Where Should You Focus when taking Wildlife Photographs?

Wildlife photography has many challenges, most of them associated with being in the right place at the right time.  So, let’s say you’re with a great outfitter with exceptional guides, and right in front of the wildlife you were dreaming of seeing.  You have your camera…you have the right lens on…and the animal is close and patient – what a perfect situation!

When animals are close and patient, you have the luxury of trying many different shots, but usually a shot that “fills the frame” of the camera is most desirable.  This allows you and the viewer to really connect with the animal, and capture its subtle nuances, whether it’s the feathers of a toucan in Costa Rica or the scales an agama lizard in Kenya.

agama lizard in kenya

But when you are presented with such a close up view, you then need to figure out which part of the animal you should focus on.  Nine times out of 10, I recommend you focus on the eye, even if that means other parts of the animal will be out of focus.

Take the above examples…there are actually many parts of these animals in these two photos that are out of focus.  For the lizard, its entire arm and hand, as well as part of its body is entirely out of focus.  For the toucan, perhaps the most iconic part of the bird – its colorful bill – is out of focus.  But, I bet you didn’t think about this when you first looked at the shot!  That’s because the eye is by far the most important part to have in focus.  Again, this applies to at least 90% of my photos, and I rarely sway from that rule.  If you need to get more of the animal in focus, it should be accomplished by a larger depth of field (ie, bigger f/stop number), not a change in primary focus point.  Read more here on the strategies of adjusting your depth of field – Apertures & F-Stops.
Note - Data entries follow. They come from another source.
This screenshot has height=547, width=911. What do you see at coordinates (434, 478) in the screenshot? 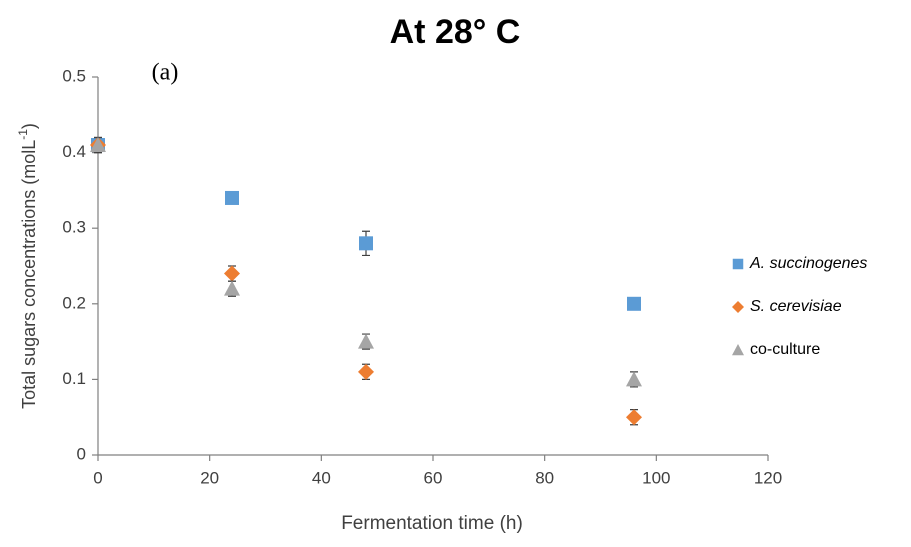
I see `x-tick-label: 60` at bounding box center [434, 478].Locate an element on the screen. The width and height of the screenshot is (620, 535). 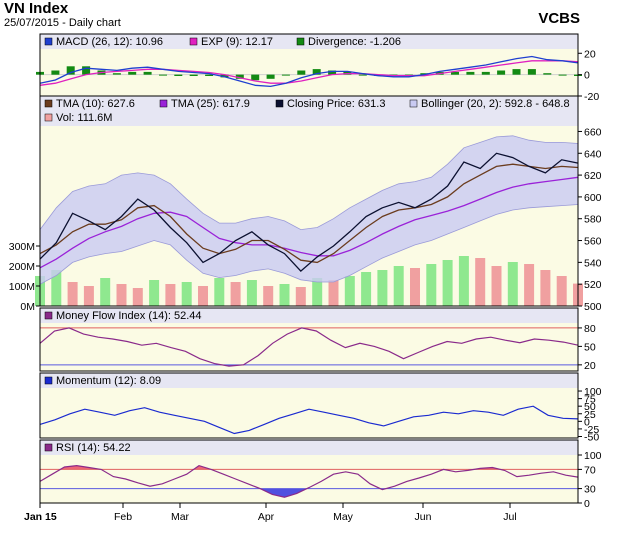
chart_data.0-legend-bg is located at coordinates (309, 42).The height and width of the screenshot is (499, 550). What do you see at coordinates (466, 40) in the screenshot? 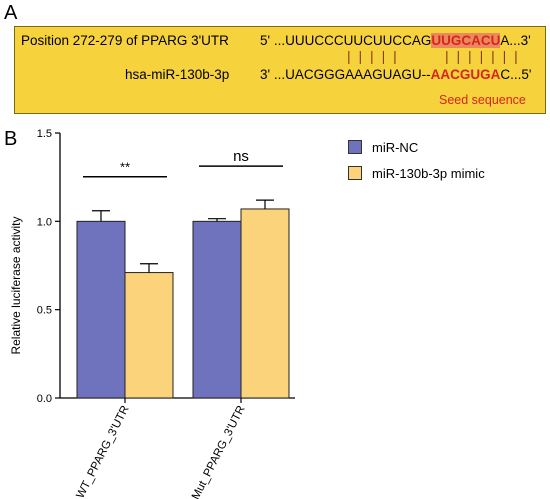
I see `target-seed: UUGCACU` at bounding box center [466, 40].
malachite butterfly in costa rica

As one final example, take a look at the above butterfly.  Even though only the head and eyes are really in focus, with the wings largely out of focus, it’s a good shot of a butterfly.  Normally you’d think that the colorful patterned wings are the critical part to show off, right?  Well, this just goes to show you that even those are secondary to making sure the eyes are in focus of a full-frame animal shot.
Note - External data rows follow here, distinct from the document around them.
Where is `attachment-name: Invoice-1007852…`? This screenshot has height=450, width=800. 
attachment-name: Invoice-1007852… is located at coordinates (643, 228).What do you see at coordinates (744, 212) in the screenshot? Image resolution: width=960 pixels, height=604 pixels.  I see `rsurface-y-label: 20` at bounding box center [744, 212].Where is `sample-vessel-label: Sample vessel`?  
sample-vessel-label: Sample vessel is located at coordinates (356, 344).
Keep in mind that all rules are meant to be broken, so while I take 90% of my animal shots with the eyes as my key focal point, that still means there are exceptions.  As long as you can justify why you did not choose the eyes as your focal point, please don’t feel that this rule must apply to every shot you take in perpetuity going forward.  But, I do find that this one simple rule has paid dividends many times over with my wildlife shots.  I hope it does the same for you!